The demonstrators represent millions of us who innately recognize that
the New World Order is one that does not allow for grassroots democratic
processes, but rather pontificates the inevitabilities of globalization,
corporate growth, and individual belt tightening, while proceeding with
building institutions for top-down public-private partnerships to
control and regulate the behaviors of the global masses.
Fifty-five million non-voters in the U.S. already recognize that it
takes money to buy power and access to our two party system and have
opted out of the charade. They recognize that our collective ability to
participate has been structured out of the political decision making
process.
The activists in Philadelphia and Los Angeles speak for the millions of
us who had to stay at work doing the overtime to make ends meet in our
bifurcating economy. We silently cheer the demonstrators and daily
resist bureaucratic rules and top down management in our own ways. Overt
resistance to national and global power structures is a manifestation
of the deep mistrust working people feel towards governments and their
mega-corporation partners.
The activists are the New Progressive Movement, a vanguard of political
actors emerging from the grassroots of hometown USA. They have
successfully used the internet, and satellite links to stream e-mail,
radio and TV images throughout the world, and continue to work towards
building real news systems independent of corporate media.
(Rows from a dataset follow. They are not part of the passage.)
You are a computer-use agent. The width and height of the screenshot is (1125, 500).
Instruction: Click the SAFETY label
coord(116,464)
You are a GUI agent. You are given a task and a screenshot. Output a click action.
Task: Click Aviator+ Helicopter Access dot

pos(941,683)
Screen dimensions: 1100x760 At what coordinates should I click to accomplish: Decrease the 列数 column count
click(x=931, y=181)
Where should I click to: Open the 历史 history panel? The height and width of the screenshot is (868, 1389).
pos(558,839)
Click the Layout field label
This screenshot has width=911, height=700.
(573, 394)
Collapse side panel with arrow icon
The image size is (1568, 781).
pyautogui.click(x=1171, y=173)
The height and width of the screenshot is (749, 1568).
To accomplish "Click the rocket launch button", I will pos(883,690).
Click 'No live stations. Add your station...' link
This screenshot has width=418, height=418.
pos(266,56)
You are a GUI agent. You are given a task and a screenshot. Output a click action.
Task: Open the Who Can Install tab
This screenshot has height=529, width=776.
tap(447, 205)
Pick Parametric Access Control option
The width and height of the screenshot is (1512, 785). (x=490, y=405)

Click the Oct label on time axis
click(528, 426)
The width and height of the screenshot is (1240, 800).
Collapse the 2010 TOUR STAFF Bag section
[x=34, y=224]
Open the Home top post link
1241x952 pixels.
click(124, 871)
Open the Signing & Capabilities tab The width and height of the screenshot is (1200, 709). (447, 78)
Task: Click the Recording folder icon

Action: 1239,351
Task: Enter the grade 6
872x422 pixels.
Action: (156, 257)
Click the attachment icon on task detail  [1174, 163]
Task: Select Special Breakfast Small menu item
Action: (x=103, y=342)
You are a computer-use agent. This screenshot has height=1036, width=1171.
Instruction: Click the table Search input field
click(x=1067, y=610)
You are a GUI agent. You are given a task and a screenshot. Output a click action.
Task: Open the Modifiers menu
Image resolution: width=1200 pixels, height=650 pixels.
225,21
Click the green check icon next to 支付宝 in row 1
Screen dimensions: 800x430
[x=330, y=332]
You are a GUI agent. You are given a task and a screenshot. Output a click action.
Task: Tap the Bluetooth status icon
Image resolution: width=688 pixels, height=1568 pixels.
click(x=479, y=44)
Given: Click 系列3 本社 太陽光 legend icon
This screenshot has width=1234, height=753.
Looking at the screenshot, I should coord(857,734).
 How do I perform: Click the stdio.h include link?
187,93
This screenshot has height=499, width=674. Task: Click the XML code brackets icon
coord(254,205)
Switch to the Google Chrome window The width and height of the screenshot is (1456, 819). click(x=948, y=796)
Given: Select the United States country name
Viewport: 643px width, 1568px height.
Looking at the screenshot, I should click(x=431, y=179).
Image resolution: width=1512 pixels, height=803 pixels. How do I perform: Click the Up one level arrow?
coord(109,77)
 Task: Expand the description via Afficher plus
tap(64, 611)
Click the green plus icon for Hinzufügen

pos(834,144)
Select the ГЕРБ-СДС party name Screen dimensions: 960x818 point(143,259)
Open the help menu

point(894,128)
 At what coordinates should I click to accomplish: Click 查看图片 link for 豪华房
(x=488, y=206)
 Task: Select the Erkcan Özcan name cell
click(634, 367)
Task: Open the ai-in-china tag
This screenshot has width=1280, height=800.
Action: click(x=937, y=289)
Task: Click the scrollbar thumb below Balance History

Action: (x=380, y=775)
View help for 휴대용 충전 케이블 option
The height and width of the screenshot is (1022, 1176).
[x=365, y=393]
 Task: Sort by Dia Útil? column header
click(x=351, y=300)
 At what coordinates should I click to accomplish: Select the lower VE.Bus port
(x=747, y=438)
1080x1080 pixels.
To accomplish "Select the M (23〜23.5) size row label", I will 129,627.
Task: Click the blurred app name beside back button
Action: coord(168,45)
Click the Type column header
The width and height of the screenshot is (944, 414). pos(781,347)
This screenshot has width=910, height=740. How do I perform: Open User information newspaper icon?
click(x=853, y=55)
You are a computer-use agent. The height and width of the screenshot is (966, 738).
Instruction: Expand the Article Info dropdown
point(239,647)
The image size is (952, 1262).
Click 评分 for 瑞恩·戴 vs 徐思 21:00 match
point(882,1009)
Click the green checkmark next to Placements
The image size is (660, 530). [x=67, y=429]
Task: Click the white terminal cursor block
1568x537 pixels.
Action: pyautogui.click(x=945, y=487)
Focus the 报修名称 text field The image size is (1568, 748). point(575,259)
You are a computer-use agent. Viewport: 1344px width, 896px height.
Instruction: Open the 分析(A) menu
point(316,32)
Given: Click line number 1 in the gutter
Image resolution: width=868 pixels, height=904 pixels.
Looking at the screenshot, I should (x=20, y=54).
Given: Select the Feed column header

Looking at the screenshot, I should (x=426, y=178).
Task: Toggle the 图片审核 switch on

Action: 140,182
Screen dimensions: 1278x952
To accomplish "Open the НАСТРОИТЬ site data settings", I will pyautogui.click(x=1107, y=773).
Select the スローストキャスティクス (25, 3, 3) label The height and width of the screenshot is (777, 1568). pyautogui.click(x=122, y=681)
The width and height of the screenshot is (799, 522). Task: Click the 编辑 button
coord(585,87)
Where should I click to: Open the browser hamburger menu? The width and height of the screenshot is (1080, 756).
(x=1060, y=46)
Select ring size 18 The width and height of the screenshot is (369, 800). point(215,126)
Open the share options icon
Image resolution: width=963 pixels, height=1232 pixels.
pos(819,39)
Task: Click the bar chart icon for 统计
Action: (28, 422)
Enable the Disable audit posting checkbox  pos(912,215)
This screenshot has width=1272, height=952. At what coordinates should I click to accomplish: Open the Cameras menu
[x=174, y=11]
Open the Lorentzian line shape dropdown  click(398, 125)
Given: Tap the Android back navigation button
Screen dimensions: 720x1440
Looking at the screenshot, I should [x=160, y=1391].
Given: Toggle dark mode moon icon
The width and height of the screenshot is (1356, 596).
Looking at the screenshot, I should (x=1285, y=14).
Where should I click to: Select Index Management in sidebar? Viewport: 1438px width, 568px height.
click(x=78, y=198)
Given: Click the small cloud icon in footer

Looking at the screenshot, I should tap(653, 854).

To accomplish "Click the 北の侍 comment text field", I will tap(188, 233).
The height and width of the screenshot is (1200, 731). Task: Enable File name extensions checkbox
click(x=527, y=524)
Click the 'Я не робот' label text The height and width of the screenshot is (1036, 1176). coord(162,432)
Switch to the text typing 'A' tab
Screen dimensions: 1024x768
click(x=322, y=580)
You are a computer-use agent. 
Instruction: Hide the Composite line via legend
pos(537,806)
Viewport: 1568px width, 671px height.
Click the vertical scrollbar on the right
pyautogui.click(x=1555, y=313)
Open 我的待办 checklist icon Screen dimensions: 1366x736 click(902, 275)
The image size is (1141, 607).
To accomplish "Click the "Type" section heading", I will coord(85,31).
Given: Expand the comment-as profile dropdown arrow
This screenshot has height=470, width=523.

The anarchists, supposedly encourage by Eugene Oregon author John
Zerzan, are clear on their objectives of building sustainable democratic
grassroots communities that respect the environment and minimized
domination in any form. Certainly many Americans could fine common
ground for such a humanistic goal.
To simply dismiss the recent activism as disgruntled groups of aging
hippies and misguided youth is a grave error. By not addressing the
specific issues corporate media is dismissing democracy itself. We must
examine the specifics of protest, the inequalities of our society and
globe, and improve the ways of building democratic participation for the
betterment of humankind.
Peter Phillips is an Associate Professor of Sociology at Sonoma State
University and Director of Project Censored a media research group.